Tharus usually bury the dead and in a corner of their land. A cot is used for carrying the dead body from the house to burial ground outside the village. A deep pit is dug in the north-south direction and the dead body is buried in it. The burying position is different for the two genders. If it is male the body is buried face down and face up for the females and the head of the dead is always pointed north. The chief mourner throws a little mud and Satbirahi into the grave and then others throw, raising some height over the ground. The cot is kept in the reverse position where the dead body is buried and the belongings of the dead are put along its head.
Cremation is carried out in the river or stream bed. For the cremation, male cousins of a male line and the clansmen from the village and neighboring villages bring with them one log or a piece of firewood. Gotiyar participates in offering firewood for the funeral pyre of the deceased Gotiyar. A mound of stone or pebble is formed in the shallow water in the north-south direction. The mound is made appropriate height above the water level to accommodate the pyre to be made for cremating the dead body. The logs brought there are put on the mound in the north-south direction.
While the cremation mound is being created, a long and thin coil of thatching grass is made which is used in the pyre to help the logs burn easily. Before the dead body is put onto the pyre, he/she is stripped of the clothes they are wearing and is covered with Kaffan. His loin string is cut off. Medicines, bangles, slippers, and personal belongings of the dead are thrown away in the river. The dead body is lifted up together by all lineage men and clansmen, they circumambulate the pyre anti-clockwise seven times and rest it on the pyre where his/her head is pointed north. The chief mourner puts one log over the dead body and the others cover the dead body with the remaining logs.
All the persons who participated in the funeral procession must take a bath at a nearby river or stream and wash tools. After the bath, they must sprinkle Soon pani (water touched with gold) on themselves in order to cleansed the pollution from touching the dead. The immediate mourners wear white cotton clothes during the mourning period of 13 days, months, or a year.
It is a common belief among the Tharu that if the last rites of a person have not been performed properly or a person commits suicide, the person will become a ghost. A woman dying during pregnancy or childbirth becomes the Churiniya (a witch).
Death Rites and Ritual
The sons perform the death ritual up to a period of eleven or thirteen days. The chief mourner is enclosed with a net or mat in a corner of the house. He has to stay within that boundary. The mourner shaves his head, beard, and mustache. The mourning is called Kriya baithna. During the period of Kriya baithna, mourners do not touch anyone, nor do they eat meat or alcoholic beverages. The son who performs the ritual as a mourner cooks himself.
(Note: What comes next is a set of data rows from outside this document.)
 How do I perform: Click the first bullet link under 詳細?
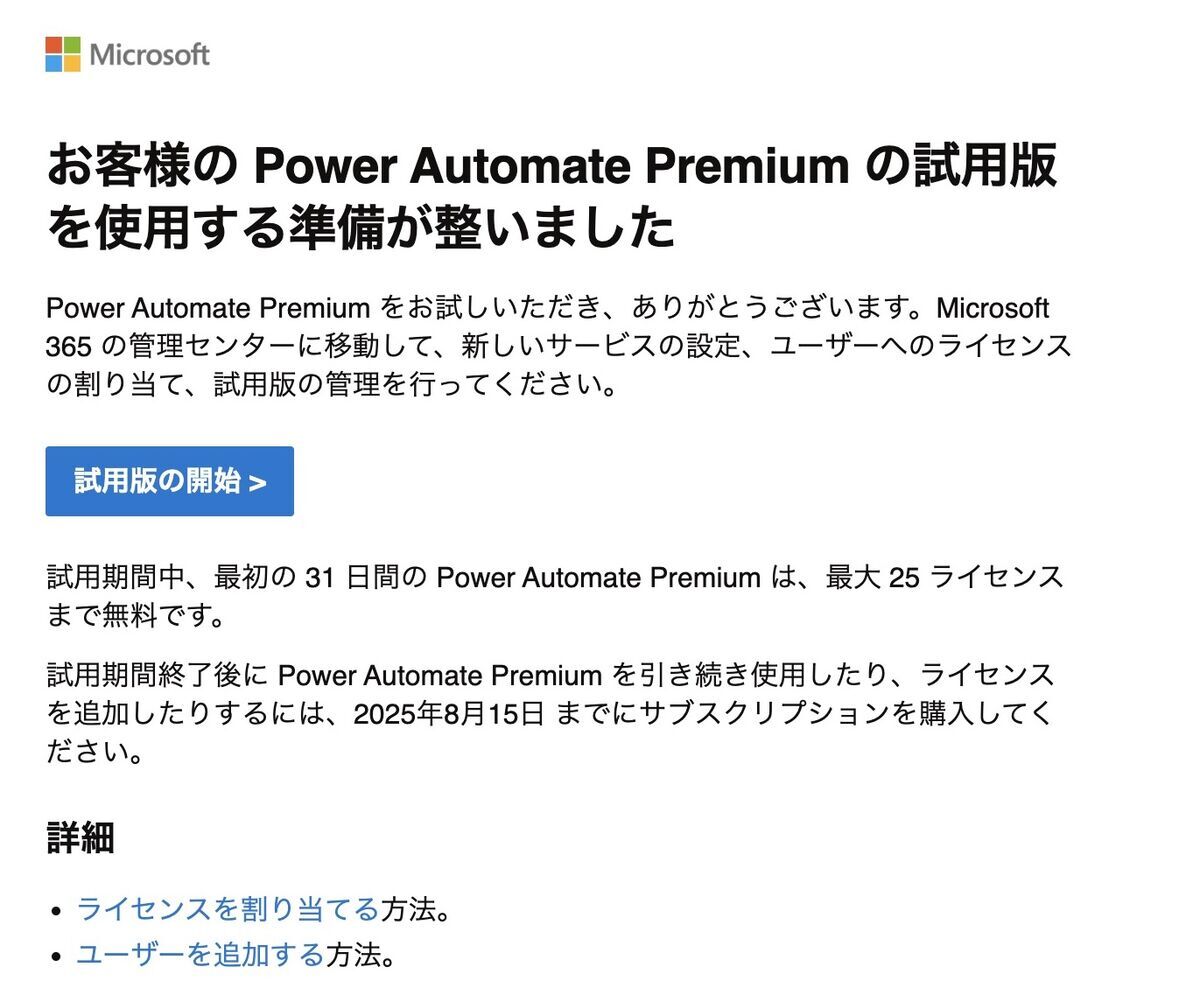point(228,910)
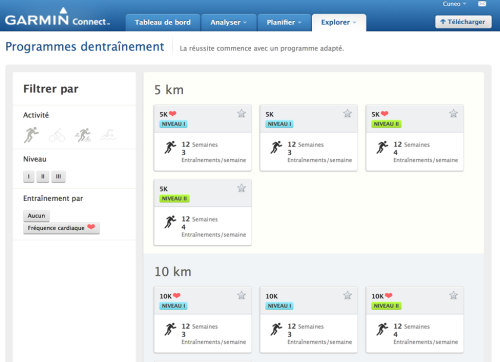Select Fréquence cardiaque training filter
500x362 pixels.
coord(61,228)
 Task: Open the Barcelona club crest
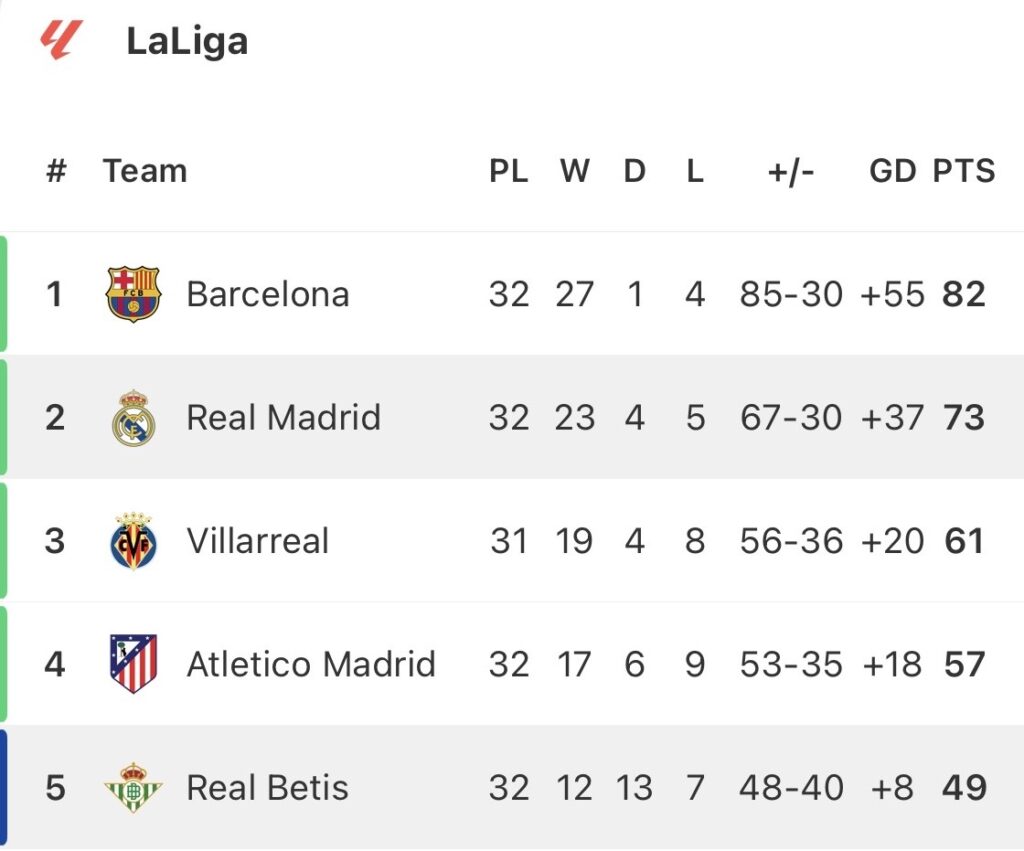tap(133, 294)
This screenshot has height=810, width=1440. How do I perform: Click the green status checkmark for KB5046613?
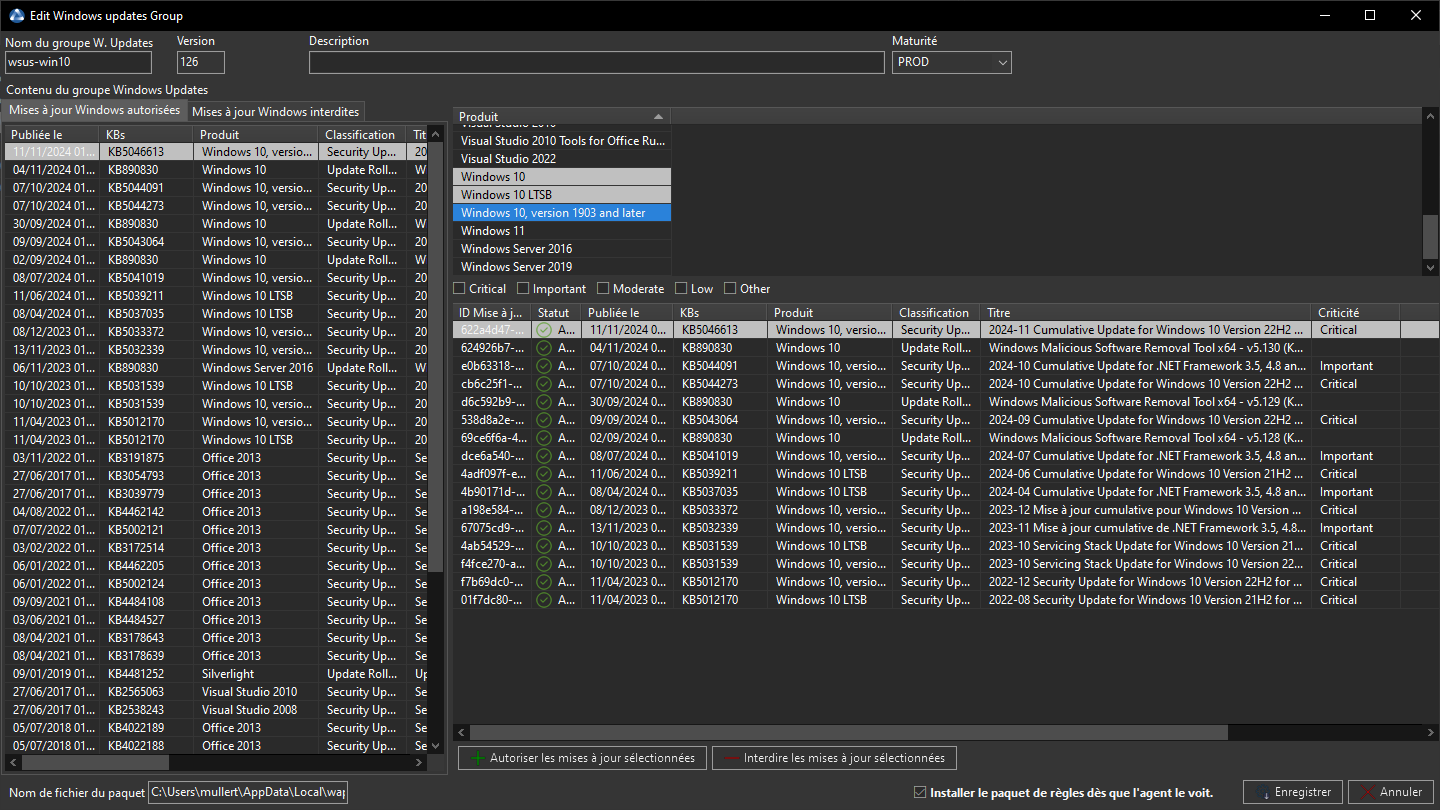pyautogui.click(x=544, y=330)
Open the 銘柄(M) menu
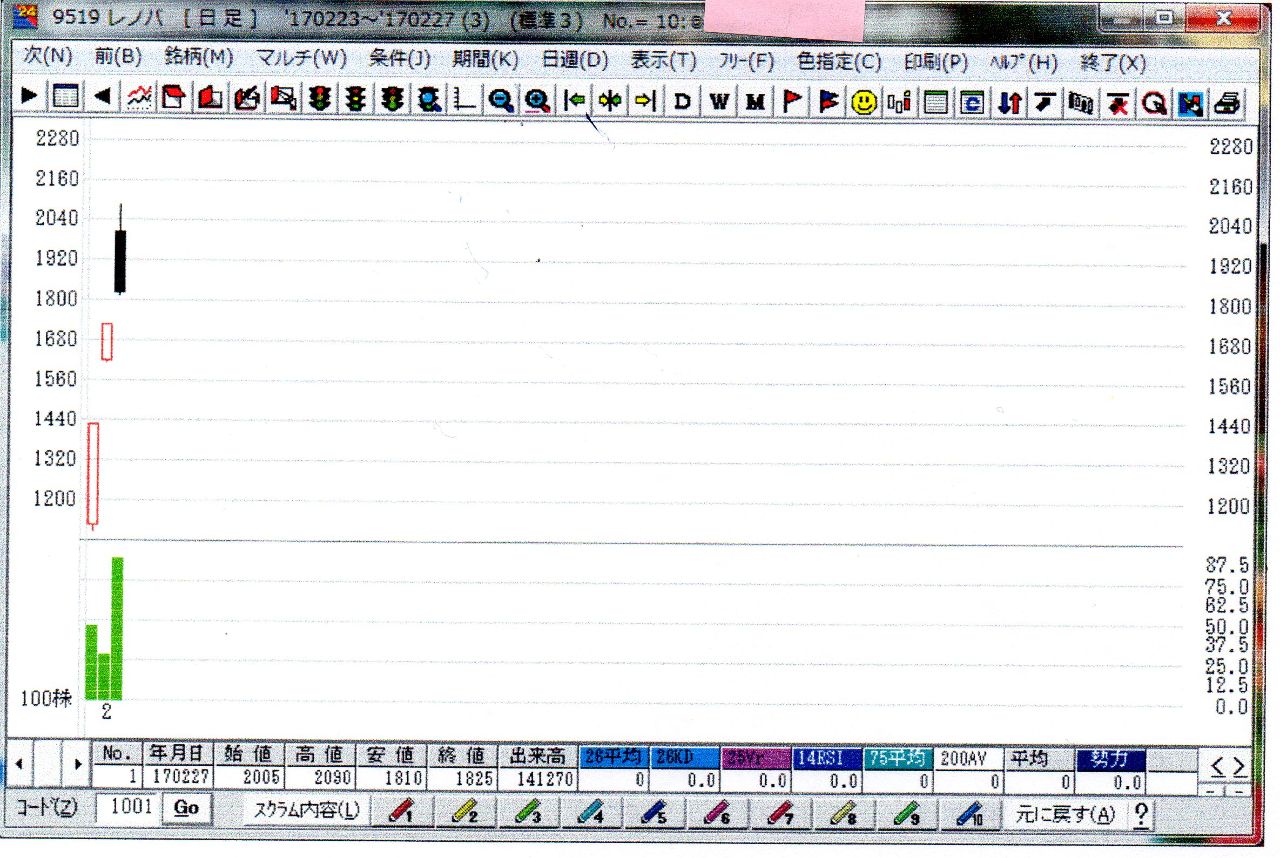Image resolution: width=1280 pixels, height=858 pixels. pyautogui.click(x=198, y=60)
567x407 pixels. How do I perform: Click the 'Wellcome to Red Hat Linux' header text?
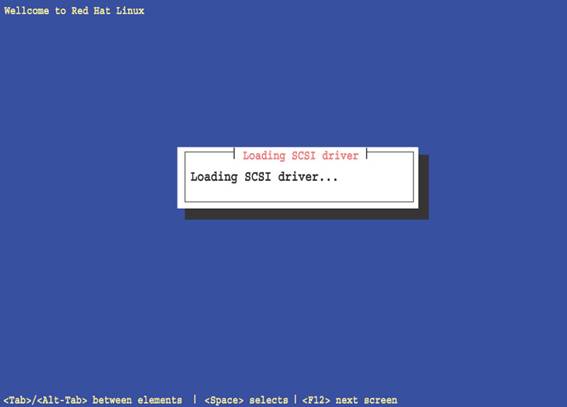click(74, 11)
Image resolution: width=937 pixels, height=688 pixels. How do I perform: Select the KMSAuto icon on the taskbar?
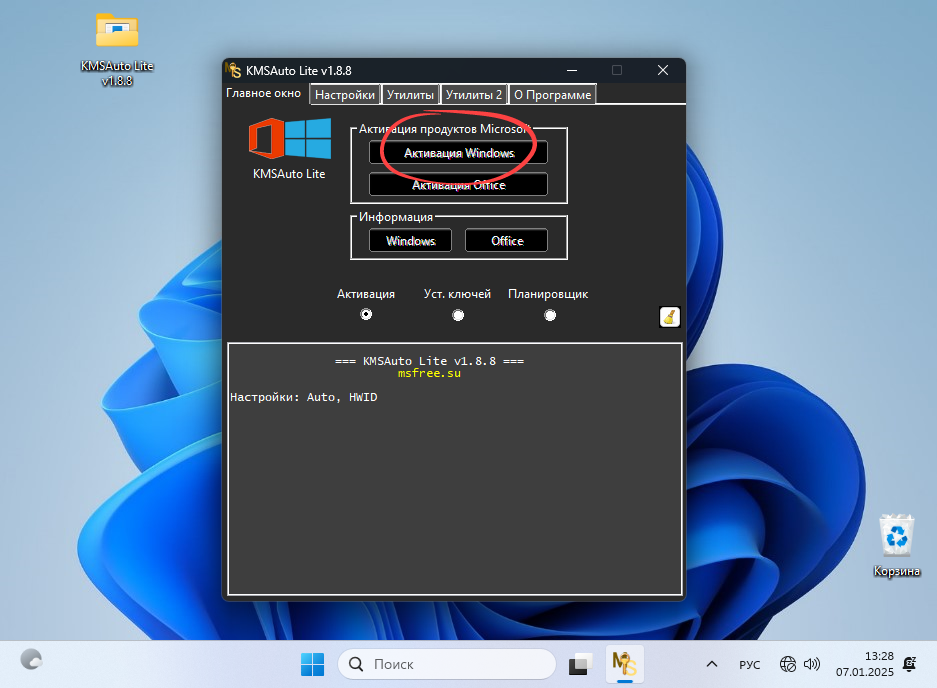[623, 663]
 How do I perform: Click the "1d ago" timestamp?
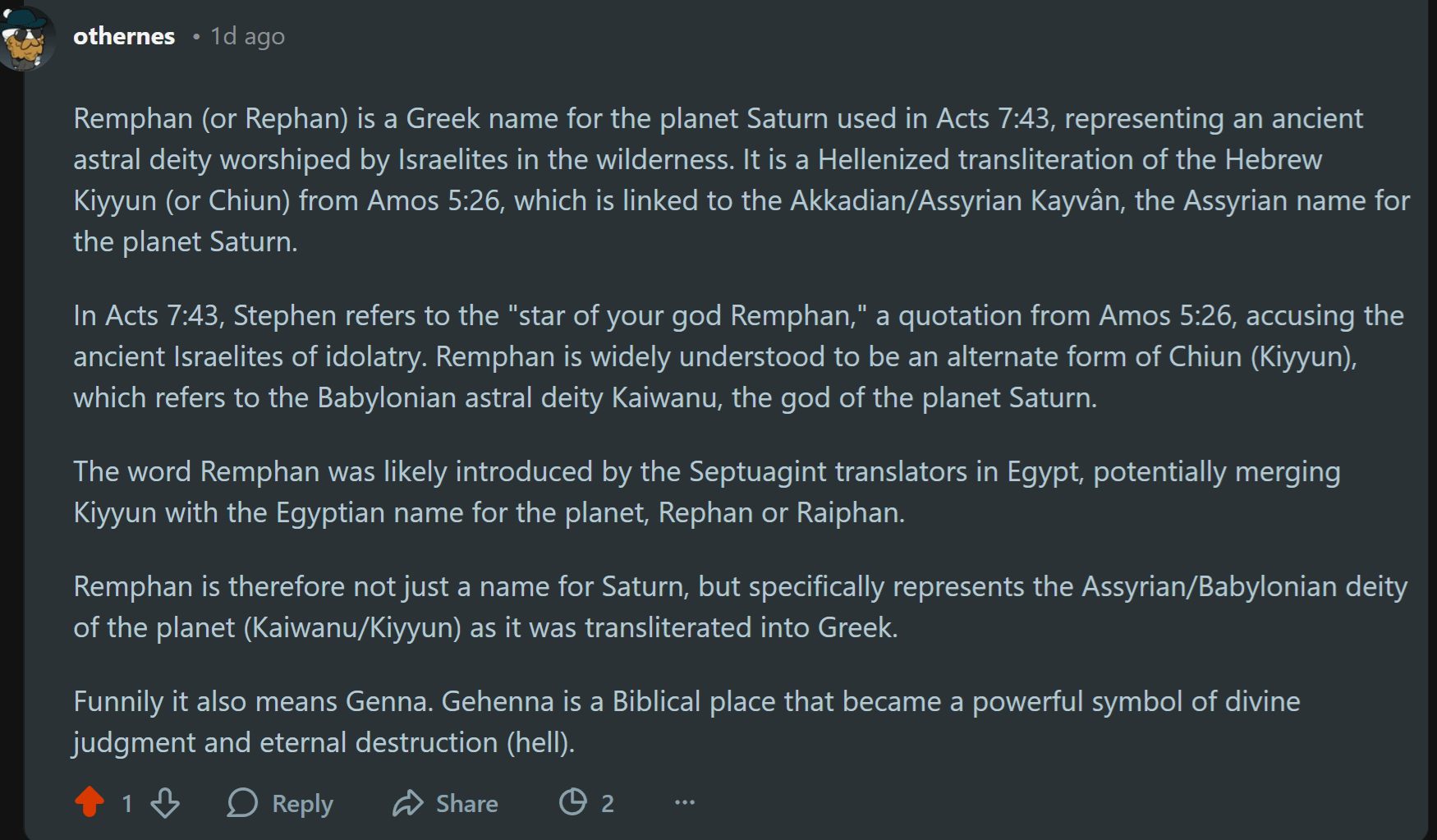(247, 36)
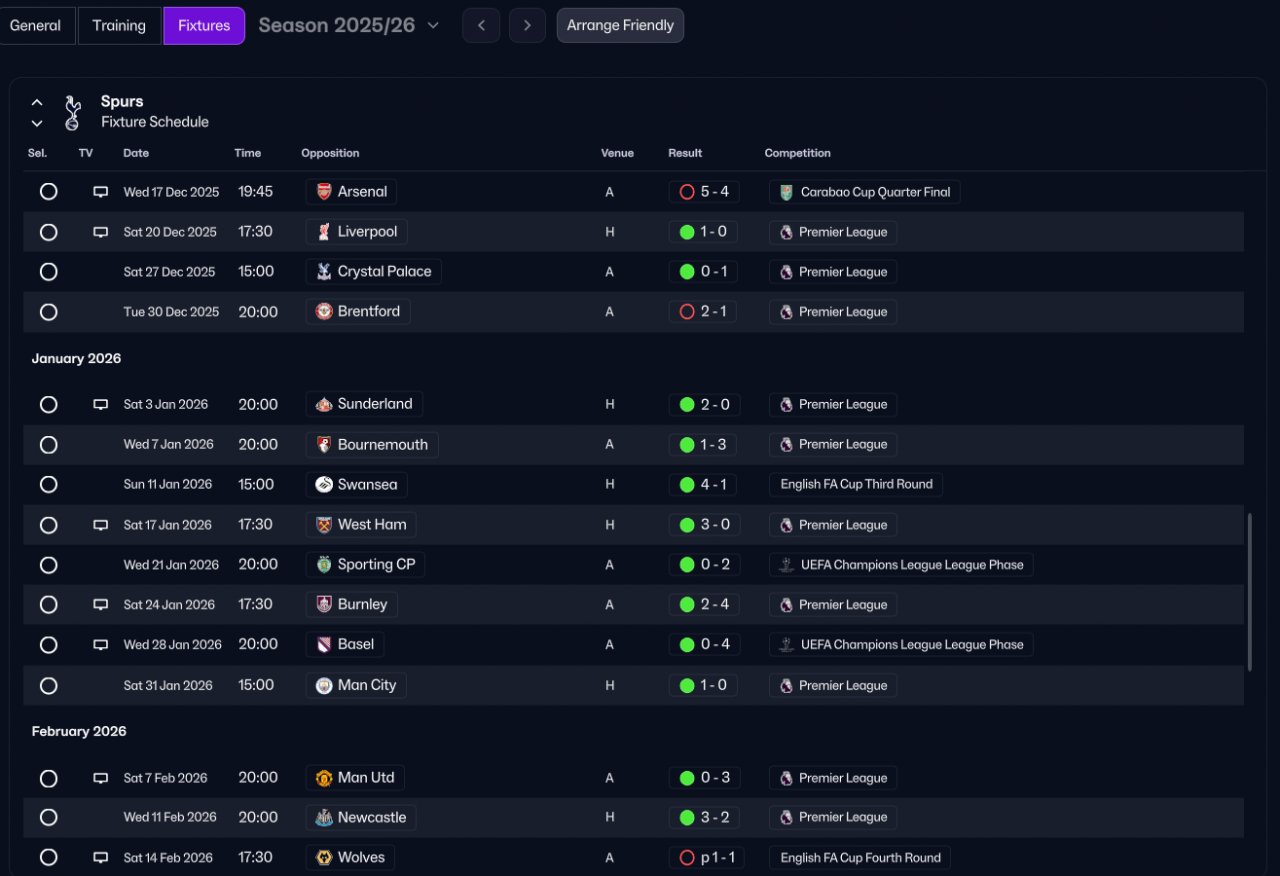Select the Man City fixture radio button
1280x876 pixels.
tap(48, 686)
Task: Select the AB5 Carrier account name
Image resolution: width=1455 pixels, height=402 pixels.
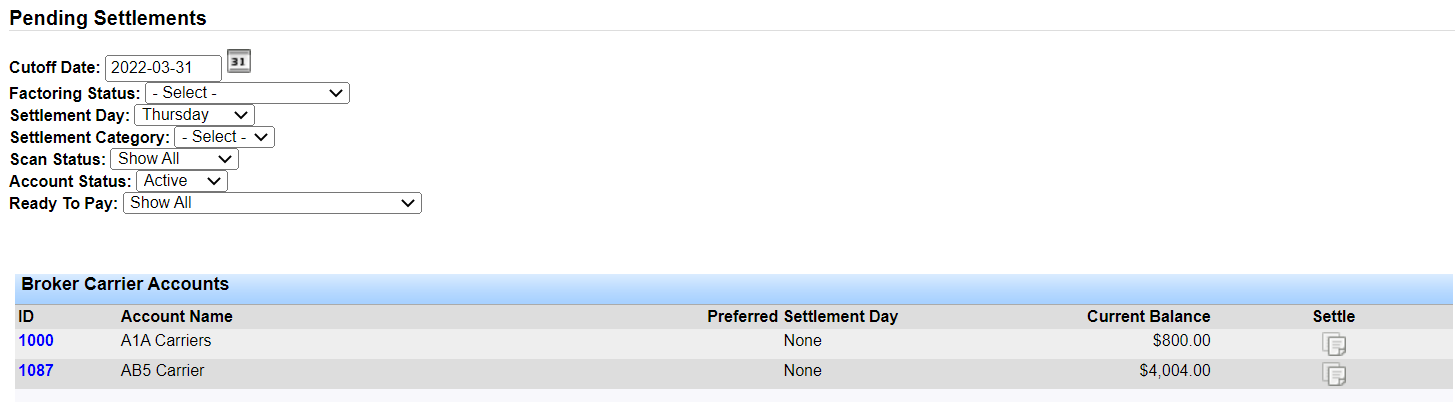Action: [162, 371]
On the final day (11th or 13th), the house is cleansed. Family members and the Guruwa take a bath early in the morning. After all the rituals for the dead are done with a feast is given first to the chief mourner, then to other relatives and neighbors. The chief mourner and other deceased family members intake salt in their food from this day on as they were prohibited from it during the mourning days. Pork, fish, chicken, mutton, and liquor are a must for this day. Tharbavana (Tharu priest) and Guruwa help to complete the last funeral rite. He rubs some oil on the palms of the members of the deceased family and on their heads.
The deceased family member is remembered every year on his death anniversary and offered food items, the rite is called Pittar dena. It is offered on the occasion of Dasya. The funeral rites are performed for the purification of the living and to better the world of the dead.